My meltdown left me unwilling to touch the bike for several days and for a brief moment, I very nearly said ‘stuff it’. Support from my partner and a mate helped to pull me through this and I am training again and have sorted the tyre and will return to normal.

However, for me and many others, it is that simple a trigger to lose control and it’s an awful place to be in. We might lash out, shout, stamp and generally act in an unacceptable or unbecoming manner, but at that point, we have simply too much going on and our brain and system is completely overloaded.

Anyway, onwards and upwards…

Sensory neurones and pushing myself

Many people with autism seem to have issues with pain sensitivity. This might be independent or part of a comorbid condition.

This weekend is the first mountain bike race of the year for me: I didn’t race much last year due to personal things and limitations on travel. So for me, this coming weekend is a big one.

I have my kit packed, the bike has been stripped down (as far as I am happy and confident to do so), checked, cleaned, oiled and put back together. Tyre pressures and clothing choices have been obsessed over. I’m now tapering down on my training towards the weekend in an effort to be most efficient on race day.

Collection entries:

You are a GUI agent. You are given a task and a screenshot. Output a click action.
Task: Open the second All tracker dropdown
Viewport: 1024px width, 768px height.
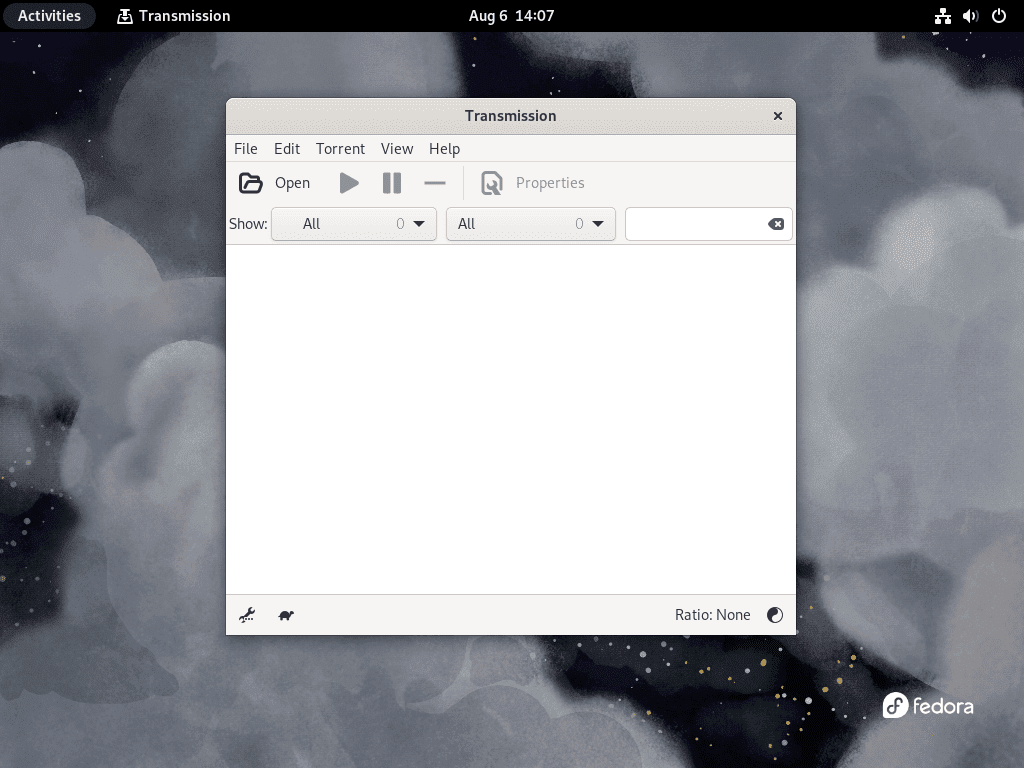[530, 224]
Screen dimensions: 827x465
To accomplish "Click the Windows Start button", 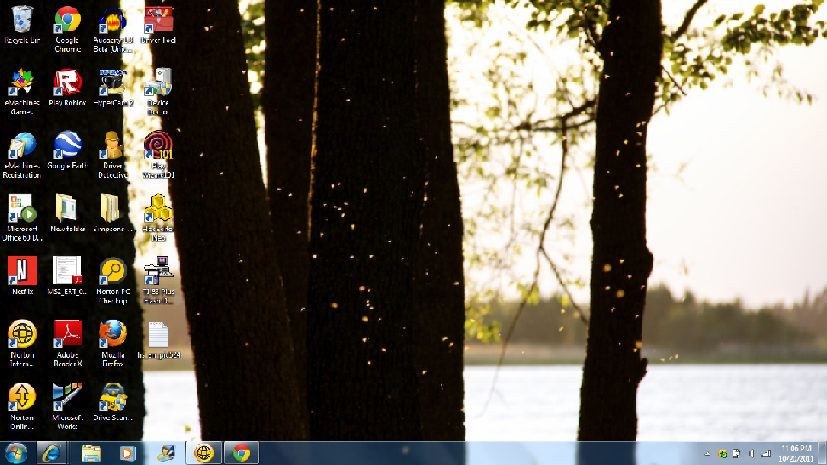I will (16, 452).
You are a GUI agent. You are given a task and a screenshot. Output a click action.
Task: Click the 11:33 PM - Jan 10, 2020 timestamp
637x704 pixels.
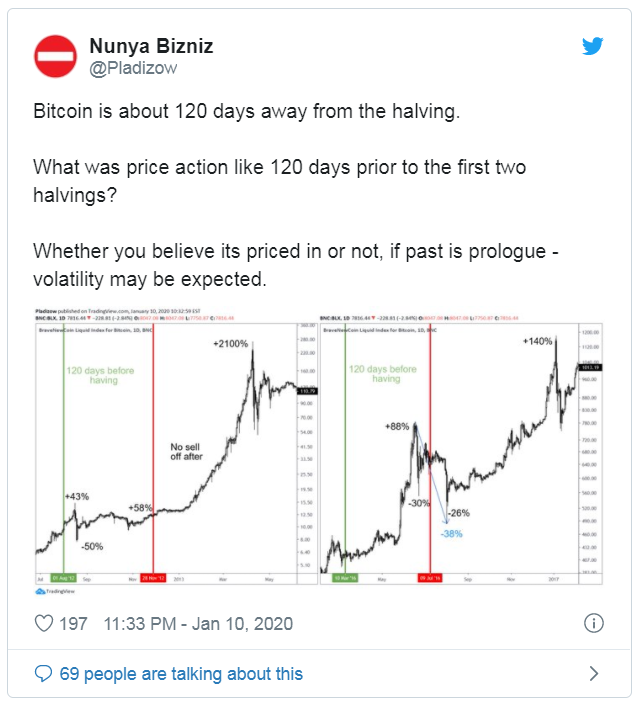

Assignment: Can you quote the passage on autism and mountain biking word for word, starting with "Many people with" and going on through "is a big one."? None of the entries is needed here.

Solution for this problem:
Many people with autism seem to have issues with pain sensitivity. This might be independent or part of a comorbid condition.

This weekend is the first mountain bike race of the year for me: I didn’t race much last year due to personal things and limitations on travel. So for me, this coming weekend is a big one.